To help promote education and begin this vital dialogue, the afternoon sessions included a discussion panel, where participants debated “The Lasting Legacy of the Holocaust for Medicine, Ethics, Health Policy, and Human Rights Endeavors,” followed by workshops dedicated to brainstorming ideas for integrating the lessons of Nazi medicine into current education and/or outreach. Conference attendees were encouraged to share ideas and bring them back to their respective medical, academic, and general communities. The day concluded with the keynote speech given by Arthur L. Caplan, PhD, Drs. William F. and Virginia Connolly Mitty Professor and founding head of the Division of Bioethics at NYU Langone Medical Center in New York City, co-founder and Dean of Research of the NYU Sports and Society Program, and head of the ethics program in the Global Institute for Public Health at NYU. Caplan is widely considered to be one of the premier bioethicists in the world, and the founding father of the academic field of Holocaust Studies and Bioethics. His speech was entitled “Euthanasia in Germany, Assisted Dying in Europe and the US Today—What Are the Lessons From the Past?” and summed up the day’s presentations by further outlining how we must learn from the mistakes made prior to and during the Holocaust, and continue to educate those in positions of power and influence to ensure these mistakes are never replicated.

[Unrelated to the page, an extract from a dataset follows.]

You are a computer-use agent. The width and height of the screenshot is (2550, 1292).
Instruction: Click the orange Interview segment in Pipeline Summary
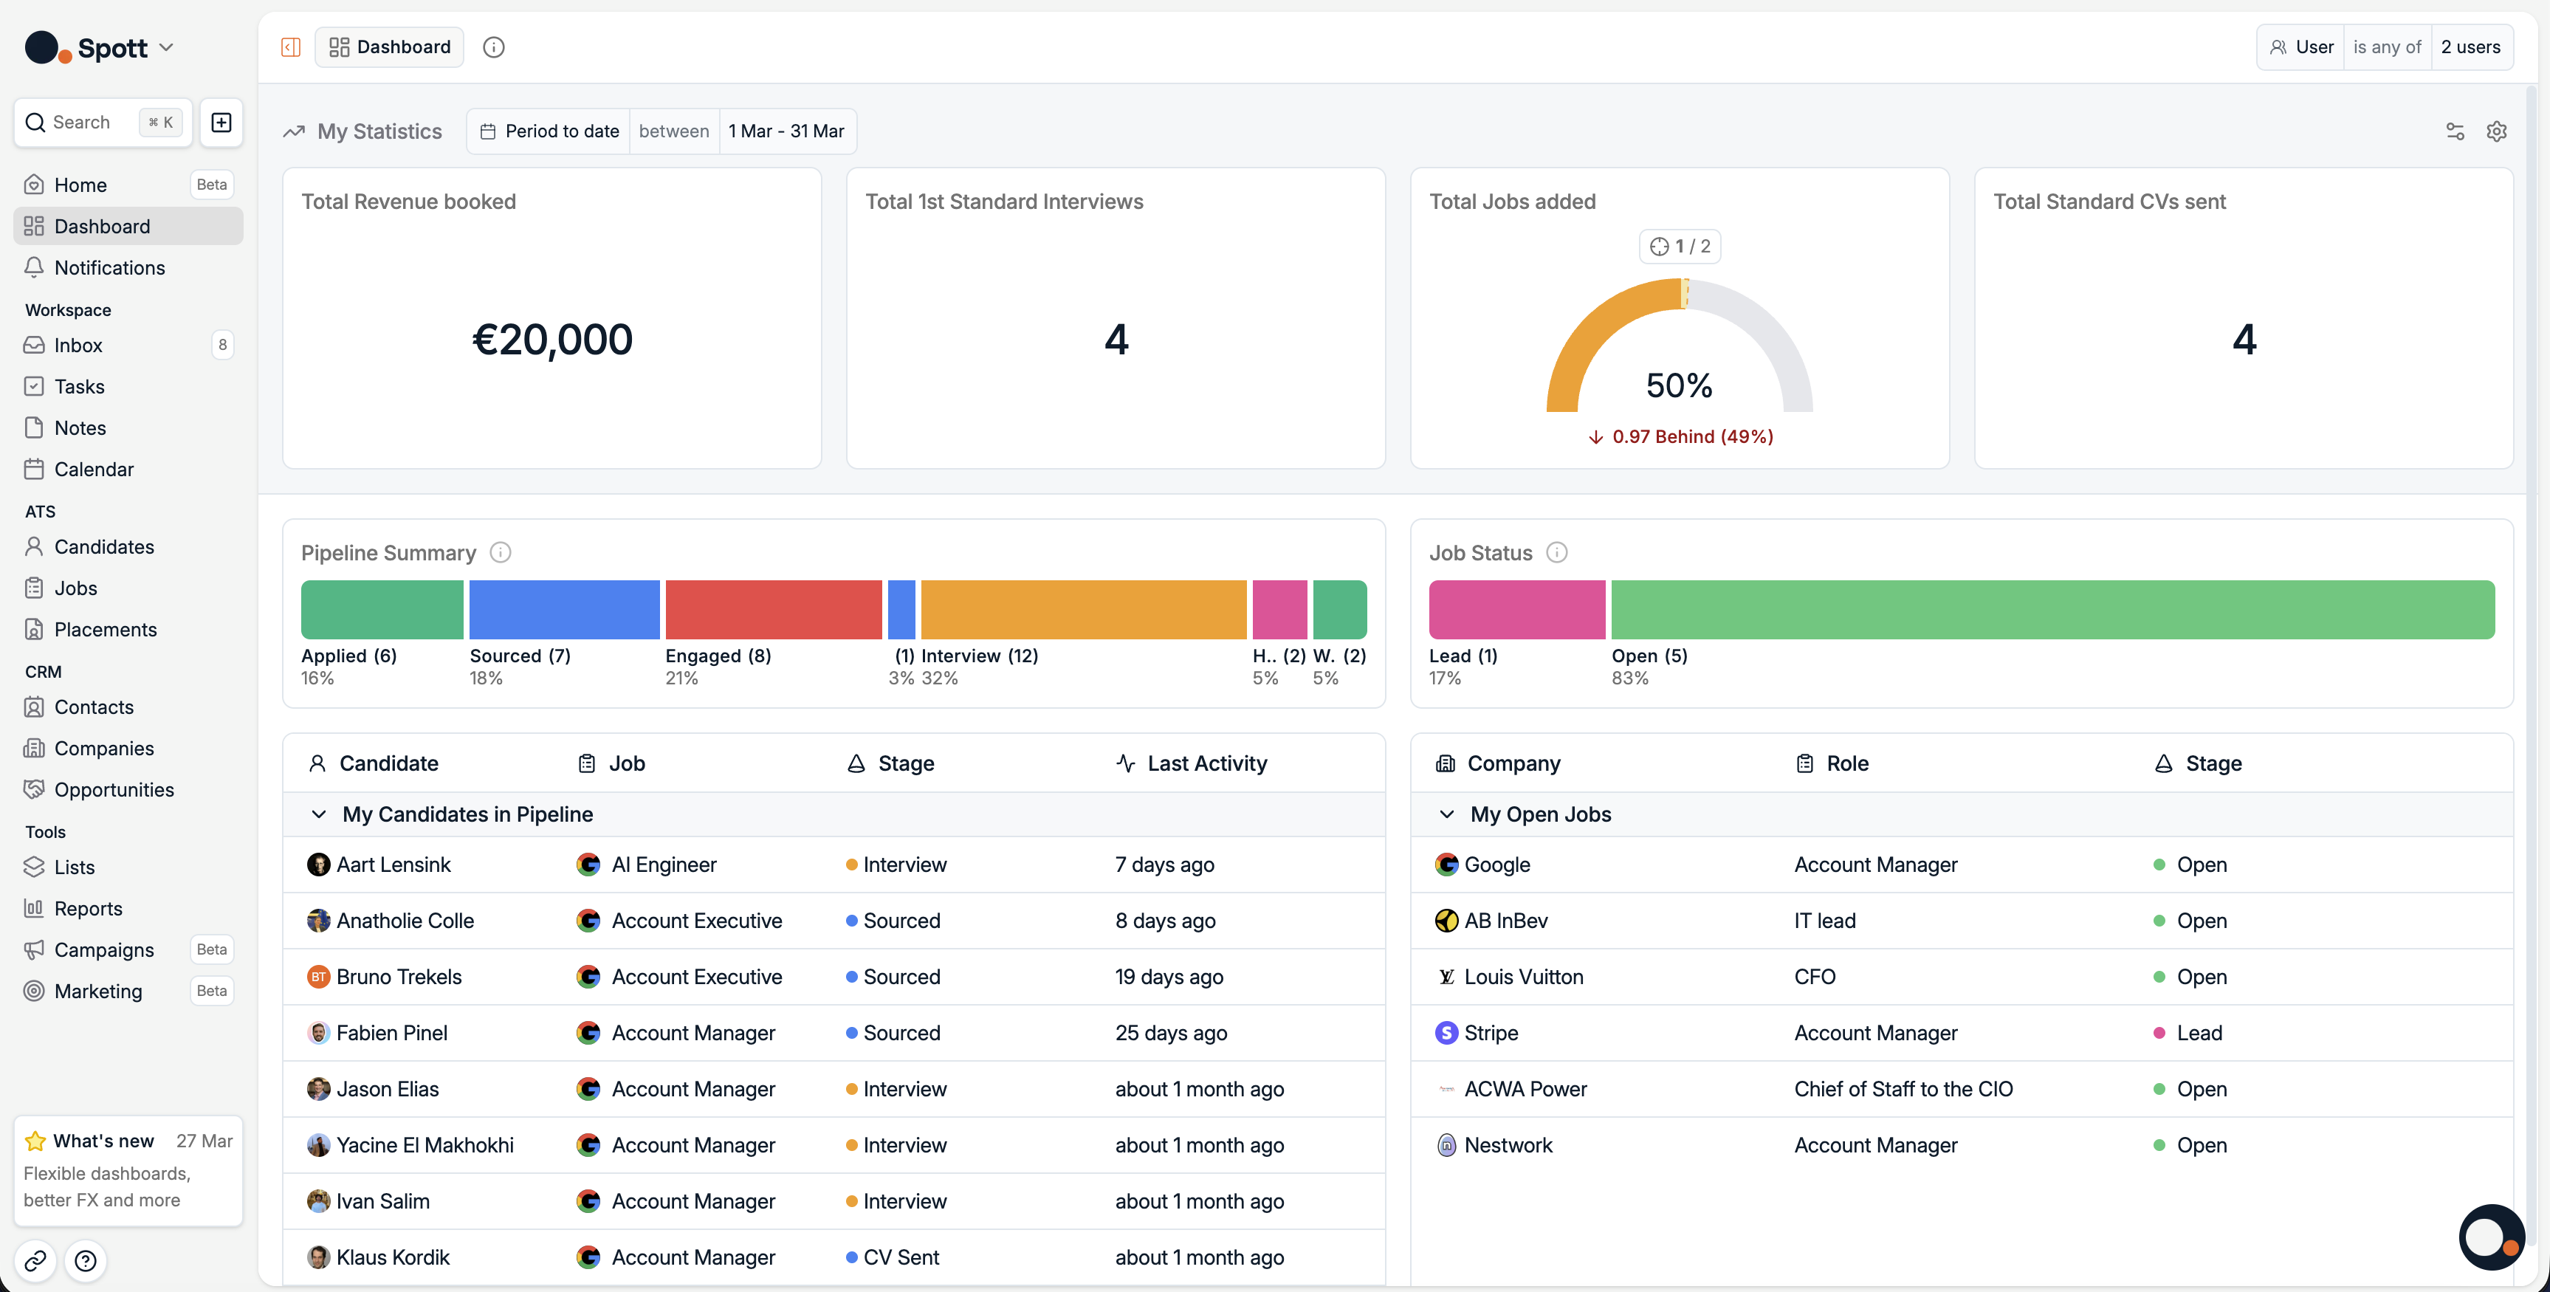[x=1082, y=609]
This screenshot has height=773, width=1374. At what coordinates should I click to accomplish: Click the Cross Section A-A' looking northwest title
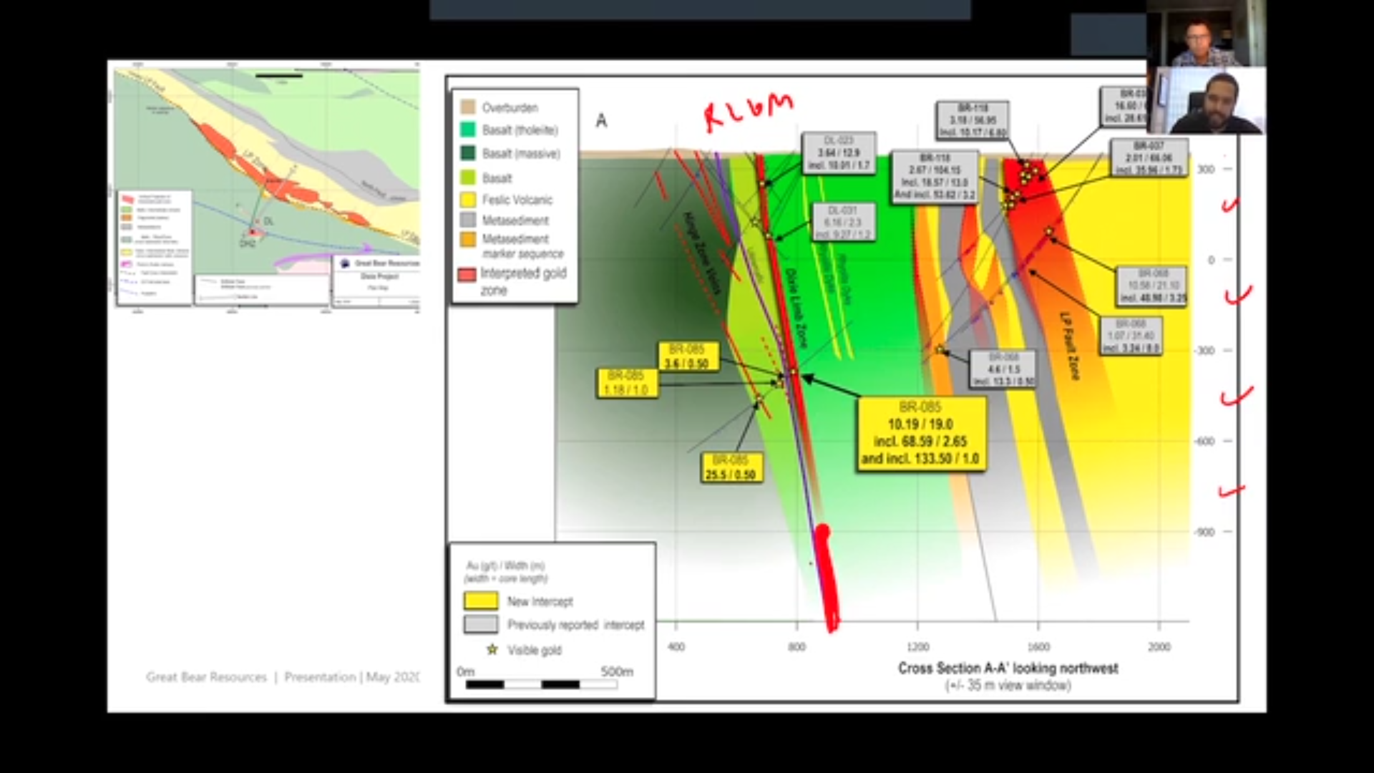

Attendees at the conference ranged from high school students to rabbis, medical professionals, interested community members, and Holocaust survivors like speaker Ernie Wolf of Rutherford, NJ. All agreed on the vital importance of the lessons learned, not just in terms of remembering the past, but in protecting our future. Said Rabbi Yaakov Mintz, faculty member at Rae Kushner Yeshiva High School in Livingston, who brought his Torah and Science class to the conference, “Most valuable to our students was sensing the passion and seriousness in the room as the presenters discussed and debated their views on applying the lessons of the Holocaust to contemporary bioethics. Exposure to people with the mixture of expertise and idealism as those presenting at this conference will hopefully give our students a real taste of how vital the lessons of the Holocaust can be in our modern society.”

Joey Kirsch, senior at RKYHS and a member of Rabbi Mintz’s class, commented, “We learned that it is important to teach these lessons to make sure it never happens again. Medical students have to be taught to be human before they are taught to be doctors. That’s something I never thought of before.”

Other attendees applied the relevance of the conference to lessons beyond the confines of stereotypical Holocaust education. Said Heather Ellis Cucolo, adjunct professor at New York Law School, and director of the Mental Disability Law Program, “The conference not only teaches us about the horrific events of the past but instructs us on the dangers of genocide and prejudice that exist today. As Professor Michael L. Perlin [professor of Law Emeritus at New York Law School] astutely notes, ‘it appears painfully clear that, while the worst excesses of the past have mostly disappeared, the problem is not limited to the pages of history.’ For persons suffering from a mental disability, unconscionable crimes of torture, confinement, and degradation continue to support the desperate need for the enforcement of international human rights, protection against political abuse, and medical and psychiatric mistreatment. Therefore, I am grateful to Dr. Gallin and other contributors who continue to encourage academic think tanks on how to prevent continued crimes against humanity.”

The conference ended with Scibilia announcing—to thunderous cheers and applause—the launch of a concentration and certificate program on Medicine, Bioethics, and the Holocaust within the Medical Humanities Program at Drew. It is Scibilia and Gallin’s hope that the conference will serve as the foundation of a larger program intended to ensure that the ethical abrogation of the medical community during WWII will never be repeated.

That the Holocaust occurred at all is terrifying. That we must keep it from happening again is paramount. The only way to accomplish this is through education, for only by understanding the past can we preserve our future. “Never again.”